Laws on organs

Michael Laws writes on the reason we have so few organ donations in NZ:

So it was last week as I contemplated my driver’s licence. And tried to understand why, if most of us have “donor” typed on it, only 31 people in 2008 actually donated their organs to others.

Sure, you have to be dead. But a lot of us die every year. We fall off things, crash into other things or the wife catches us with the bimbo. That sum must equal more than 31. And given that we’ve committed our mortal remains to assist the mortality of others, then what gives?

The answer is simple. Stupidity. In specific, a fatal combination of medical mindlessness and cultural ignorance. All wrapped into one piece of PC legislation called the Human Tissue Act (2008). The act was supposed to make simpler and numerous. It has had the opposite effect because it allows relatives to overrule the intent and wishes of the dead. It also elevates superstitious gibberish and cultural gobbledegook to the same pantheon as reason and logic.

I think it is appalling that your explicit wishes about donating organs can be over-riden by your relatives. It dishonours the dead to have their wishes ignored.

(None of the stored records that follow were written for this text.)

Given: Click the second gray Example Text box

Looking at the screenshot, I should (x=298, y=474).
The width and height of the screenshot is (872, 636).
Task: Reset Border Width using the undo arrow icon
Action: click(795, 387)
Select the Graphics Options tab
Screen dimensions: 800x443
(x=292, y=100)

Add a failure of leadership at Organ Donation New Zealand Dr Stephen Streat making Corrections’ Barry Matthews look like some kind of Harvard genius and you have what you have. Hundreds of desperate Kiwis awaiting the chance for life, and tens of thousands of New Zealanders going to the grave, intact and entire.

Streat’s performance is central to the failure of organ donation in this country. He opposed the sensible suggestions contained in National MP Jacqui Blue’s 2006 private member’s bill that would have created a central register for organ donations. He was instrumental in the construction of the Human Tissue Act and remains a resolute defender of the relative veto. Despite it being his job to find new donors, the total number dropped to just 31 last year. All he now needs is the imprimatur of State Services Commissioner Iain Rennie to be wholly condemned.

Ouch. Harsh words, but not without some merit. The body that should be doign everything possible to increase donation rates, consistently argues against such measures on the grounds they do not wish to upset family members.

Never mind the family members of the person who dies needlessly because they could not get an organ they needed.